The backcountry skiers group also disagrees with a proposed motorized trail that would cut across the face of Hahn's Peak, what historically has been a prime skiing area, Lovejoy said.
Her suggestion is to encourage people to comment and work toward a change.
"We can't let this go the way it's going, it's a mess out there, it really is," Lovejoy said. "If we don't look at this whole problem proactively, we're going to be in big trouble in five years."
Other users expressed excitement about the upcoming talks and planning meetings, and said they wanted to support the U.S. Forest Service in any way possible.
Dave Barnes, general manager for Blue Sky West, which operates under the name Steamboat Powdercats, brings skiers and snowboarders up Buffalo Pass to find fresh tracks.
He said he supported the opportunity to weigh in on management plans.
"We think it's a great process and we think it's much needed," Barnes said. "The Forest Service should be given as much support from all groups as possible."
Jon Hawes is president of the Steamboat Lake Snow Club, a group of motorized and nonmotorized users in North Routt.
The club, he said, submitted its map of suggested uses to the U.S. Forest Service last winter, and also created a parking plan for the area about three years ago.
The proposed Forest Service map is similar to the club's map, Hawes said, but there are differences.
The club is excited that winter recreation plans are being considered and updated. Club members also are happy to see Routt County involved in the process, Hawes said, because the county controls parking. Managing parking, the club has said, is the key to managing use in any area.
Through the process, the club's main hope is that the Forest Service listens to the voice of the majority, and not to the several people with an extreme stance on either side of the issue.
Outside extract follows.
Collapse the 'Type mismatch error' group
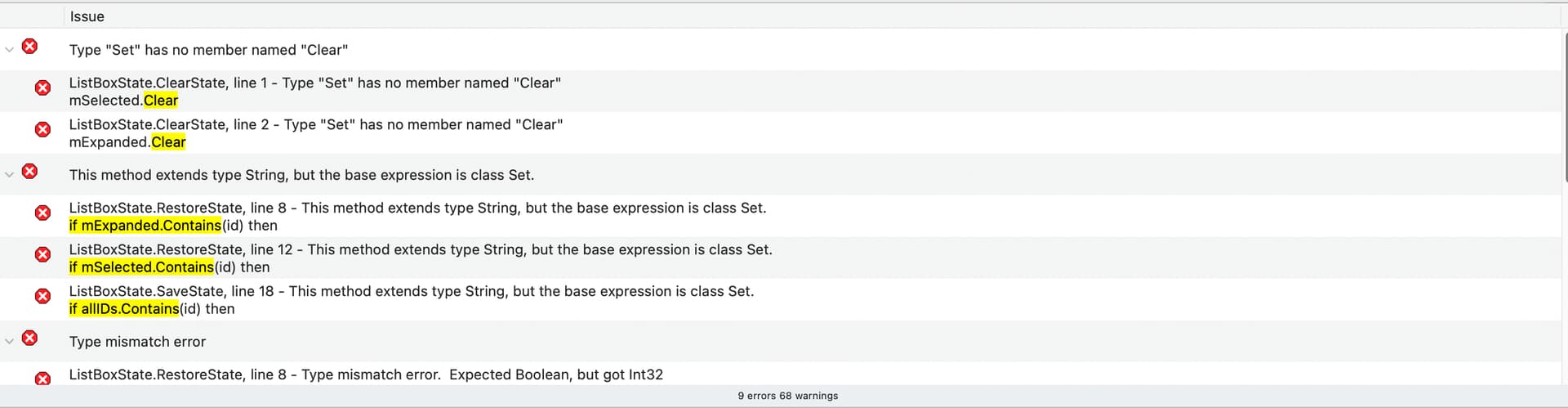The height and width of the screenshot is (408, 1568). [10, 342]
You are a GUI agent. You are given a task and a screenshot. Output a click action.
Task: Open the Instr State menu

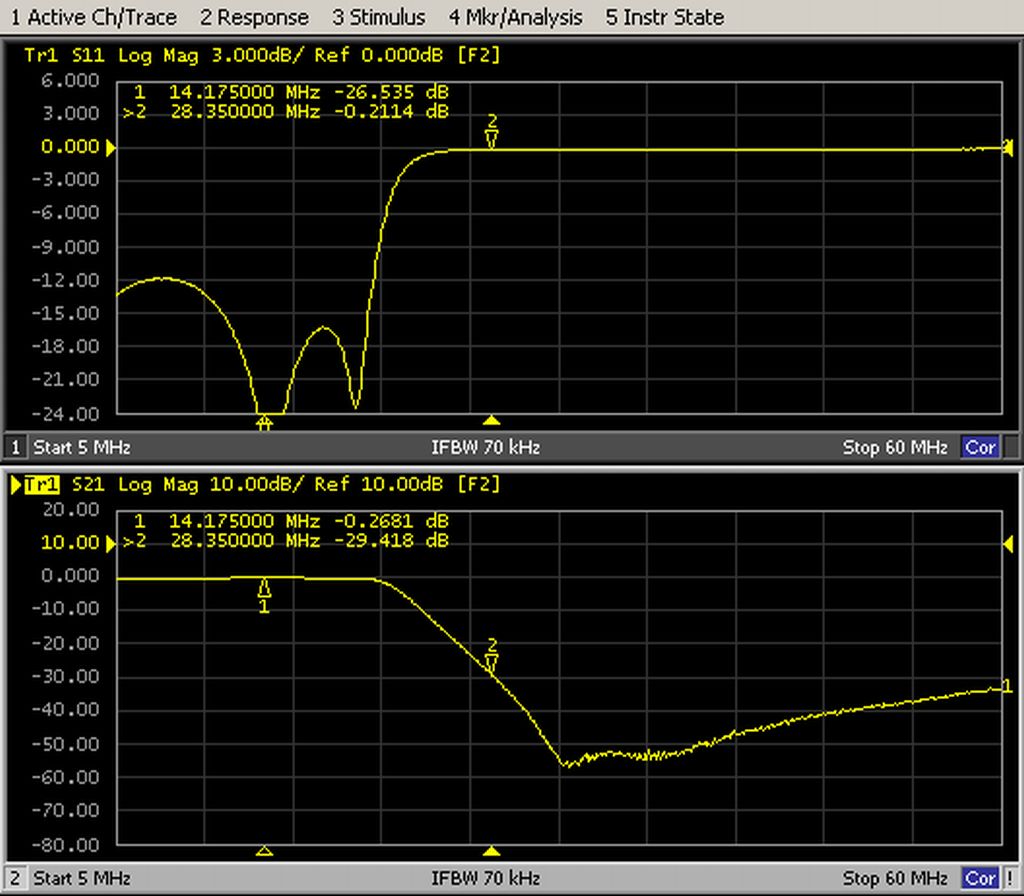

In some statistical calculations, the top 5 percent and bottom 5 percent are tossed out, Hawes said, and he hopes officials take a similar approach to finding middle ground in this issue.
"There's a percentage of skiers and there's a percentage of snowmobilers that will never agree, and we recognize that as a snow club," he said. "Hopefully, decisions will be based on the majority."
To some of the comments she's already heard, Vogel has several responses:
First, fees are necessary to keep uses separate and so will be part of any management plan.
Second, the conflicts between different users are real and need to be addressed.
Third, the map of proposed use areas was made mostly with the input of the winter recreation task force, which included nonmotorized and motorized users.
As public meetings begin, Vogel said all comments would be taken but that the Forest Service most appreciates comments that not only highlight a problem but also suggest solutions.
Instead of just saying that a non-motorized area shouldn't be where it is, give an alternative location to put it, she said. Or, instead of just saying that a motorized access shouldn't be allowed, give another route to get to that area.
"Folks that tell us, 'I don't like this,' then (need to) tell us what would work," she said.
"Give us some options to work with there, give us some suggestions. And they need to be doable suggestions."